Le cortège de la mort, lui progressait toujours au pas de la tempête et des éclairs qui scintillaient au ciel. On ne savait pas où il allait, ni ce qu'il voulait effectivement. Ce dont on était presque sûr, c'est que la Nature lui frayait un chemin lumineux et lui donnait en même temps les armes de sa révolution. Pour la première fois peut-être, elle faisait de l'espèce humaine son pire ennemi et se résolvait à la dissoudre en propageant sur elle ses effluves les plus puissantes. C'était le mal dans son expression la plus symbolique et la plus alarmante.

Soudain, le cortège du mal s'arrêta, toujours sur un signe de la main de l'homme-monstre. Se dessinaient deux formes humaines, un jeune garçon et une jeune fille. L'homme tenait à sa main droite une épée dont l'éclat ressemblait singulièrement à la lumière qui dormait dans le cœur de l'homme-monstre et de sa gauche, il serrait celle de la jeune fille qui paraissait elle impassible. Il fixa avec dédain l'homme-monstre qui demeurait aussi immobile qu'une statuette, leva son arme en direction du ciel qui gronda bruyamment, faisant au passage frémir la jeune fille, et comme par pur enchantement, la tempête s’atténua peu à peu et les nuages reprirent leur forme blanche et innocente. Pris de frayeur, le Père Jacob recula d'un pas, fit volte-face et se mit à courir dans le même sens que celui qu'il avait emprunté avec sa communauté qui, d'ailleurs, lui emboîtait le pas. Mais, lâchant la main d'Annette et fonçant tout droit à la poursuite de son ennemi, comme s'il avait toujours eu cette idée à la tête, il finit par le rattraper à bout de souffle et sans hésiter lui planta son glaive dans le dos, au niveau du sternum et l'en retira d'un coup sec. L'on perçut au lointain une longue plainte, plus animale qu'humaine, qui déchira momentanément le grondement du ciel qui se faisait de plus en plus faible. L'homme-monstre tituba pendant quelques instants, s'agrippa la poitrine et l'on vit se réveiller à nouveau la lumière aveuglante qui lui avait cédé l'apparence du Père Jacob. Celle-ci fusa cette fois jusqu'au ciel où elle s'écrasa et une pâle clarté emplit l'atmosphère avant de s'atrophier et de s'évanouir entièrement.

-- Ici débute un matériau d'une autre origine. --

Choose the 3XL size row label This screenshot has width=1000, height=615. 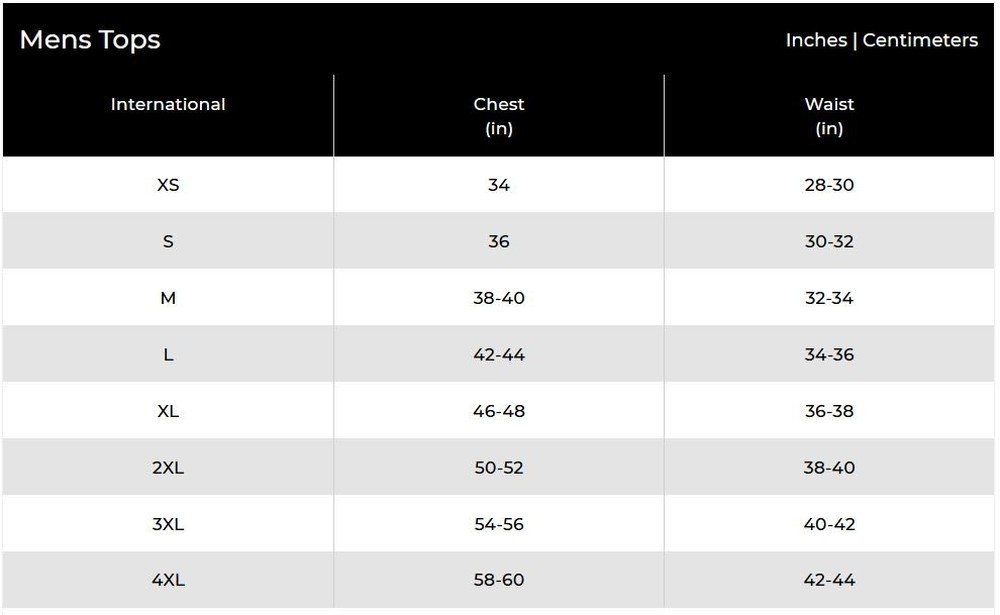[x=168, y=524]
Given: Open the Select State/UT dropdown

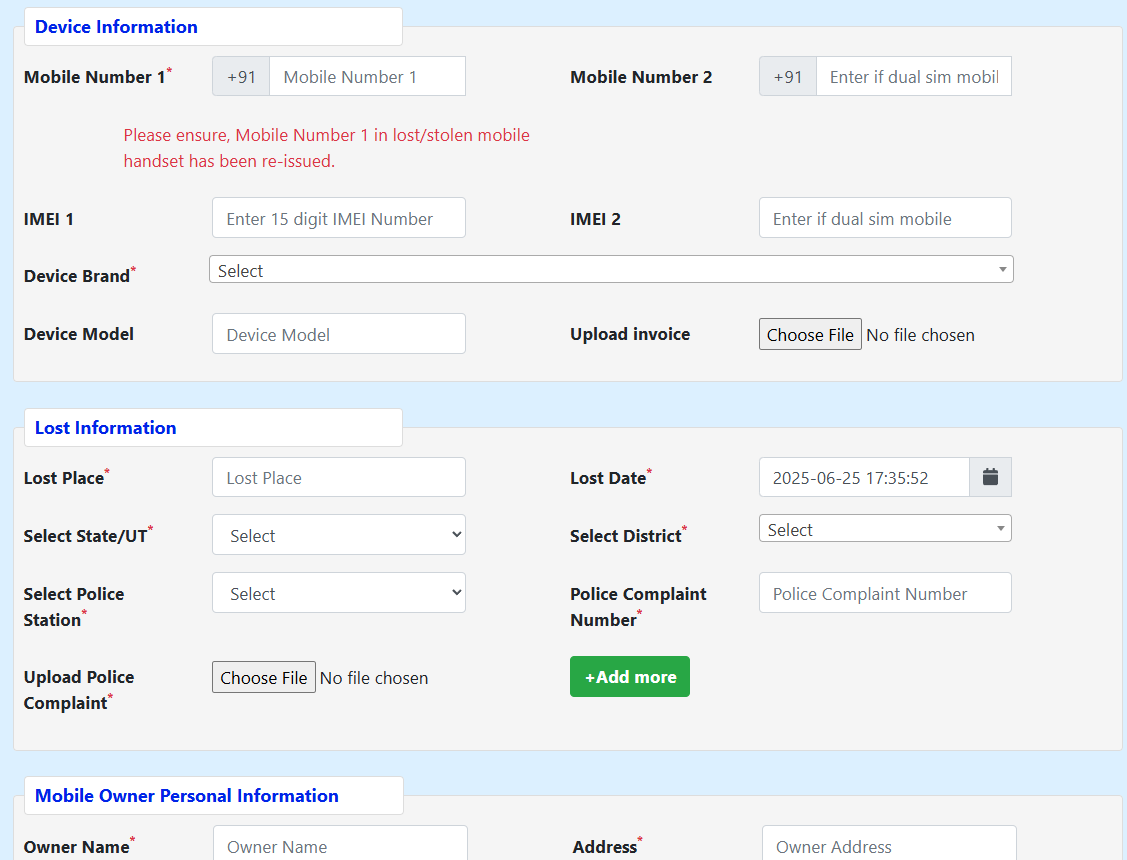Looking at the screenshot, I should pos(338,535).
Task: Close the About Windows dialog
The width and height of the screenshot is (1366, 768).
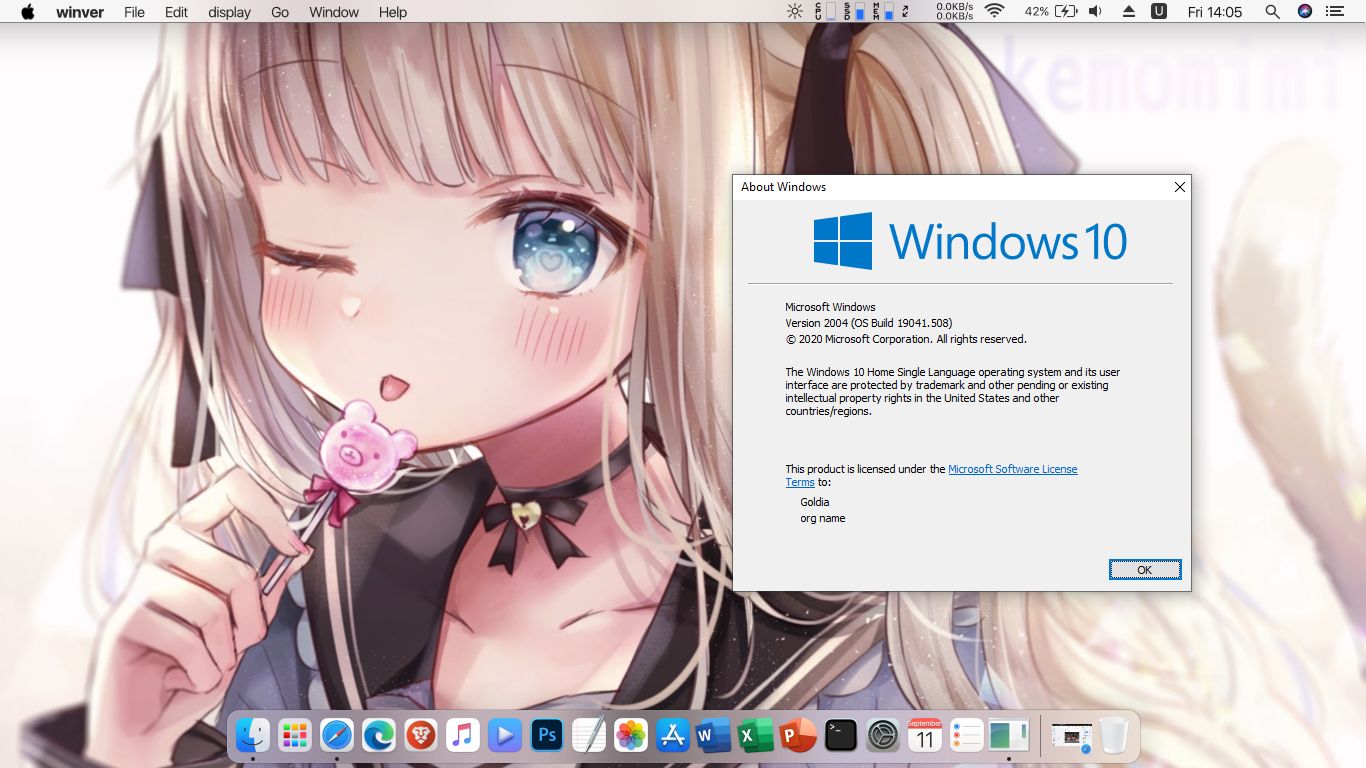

Alors le Père Jacob s'écroula, suivi bientôt de toute sa horde, en plein milieu du centre-ville où se forma plus tard, avant l'aube, une épaisse mare de sang humain et de chairs déchiquetées.

Alain avait patiemment hésité devant le corps du Père Jacob, puis jeté son épée au sol et couru embrasser Annette. Ils avaient réussi. Le bien, l'équilibre était revenu dans la cité.

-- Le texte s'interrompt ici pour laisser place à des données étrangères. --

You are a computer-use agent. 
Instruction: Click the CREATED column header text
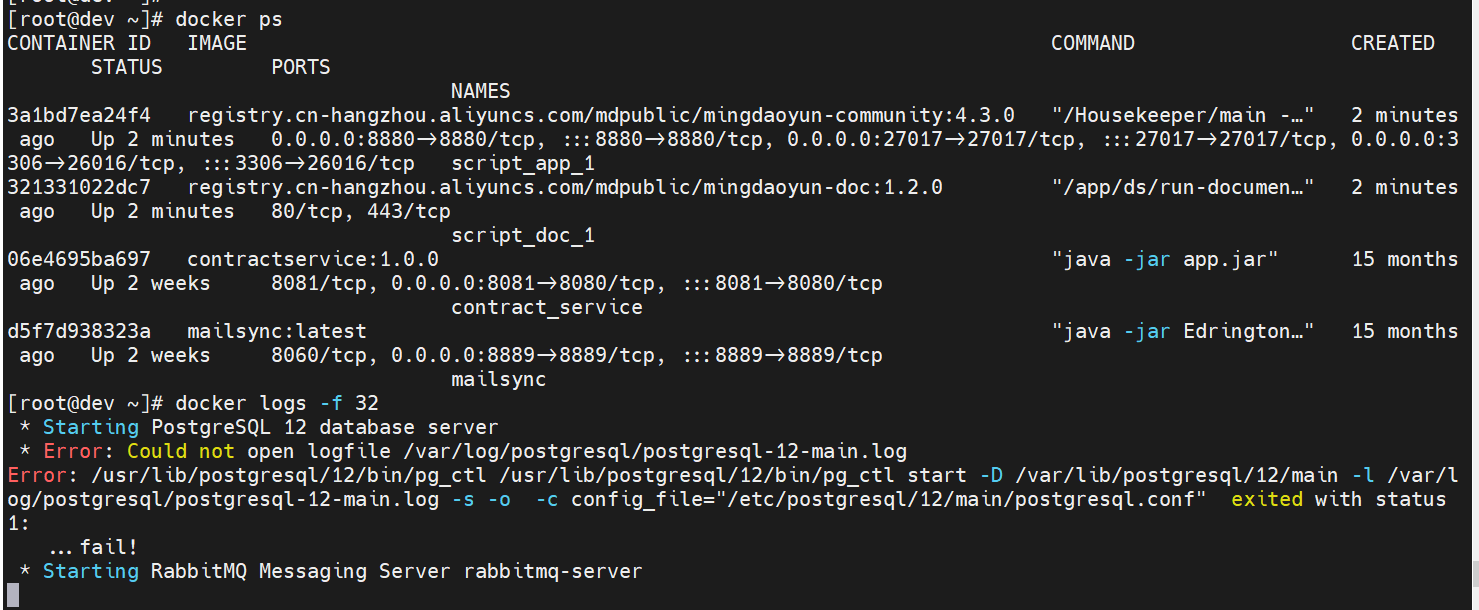[1392, 43]
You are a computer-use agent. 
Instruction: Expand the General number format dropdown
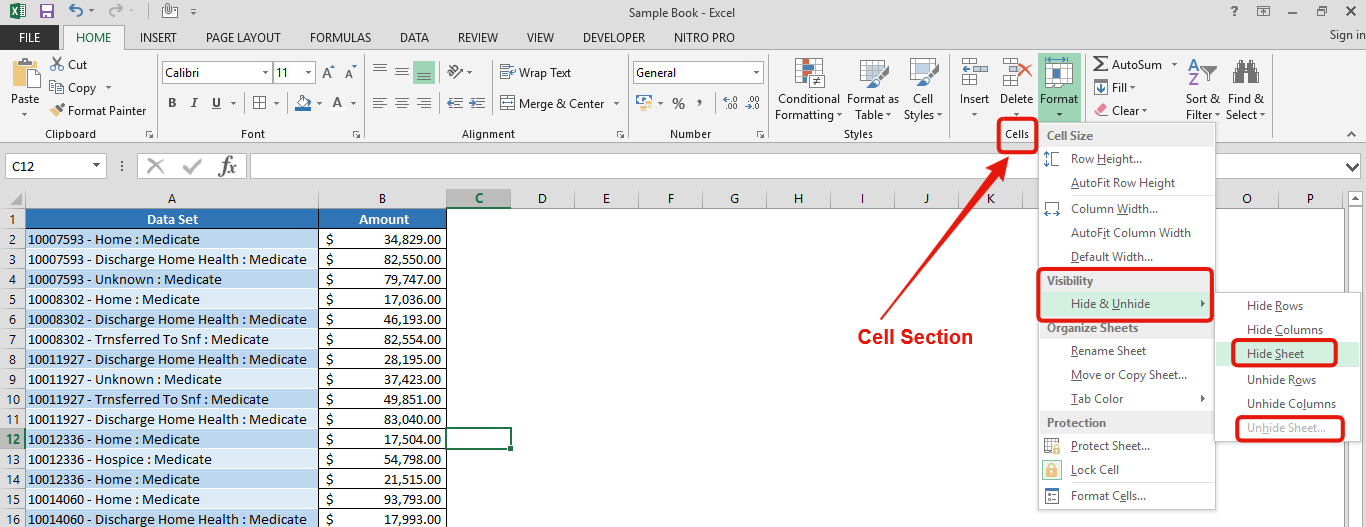[x=756, y=73]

Il y eut une sonnerie épouvantable et Alain sauta de son lit, horrifié. Il traîna sa main sur le réveil qu'il calma doucement, se leva et alla ouvrir sa fenêtre. Il avait rêvé, d'un rêve qu'il ne sera pas prêt d'oublier cette fois. Cela le fit sourire et il devint subitement heureux, comme si le fait d'avoir échappé au monde des songes et des ténèbres et d'avoir retrouvé une autre lumière, l'éveil, étaient un bonheur qu'il fallait vivre à chaque fois que l'on sortait de l'expérience authentique qu'est le sommeil.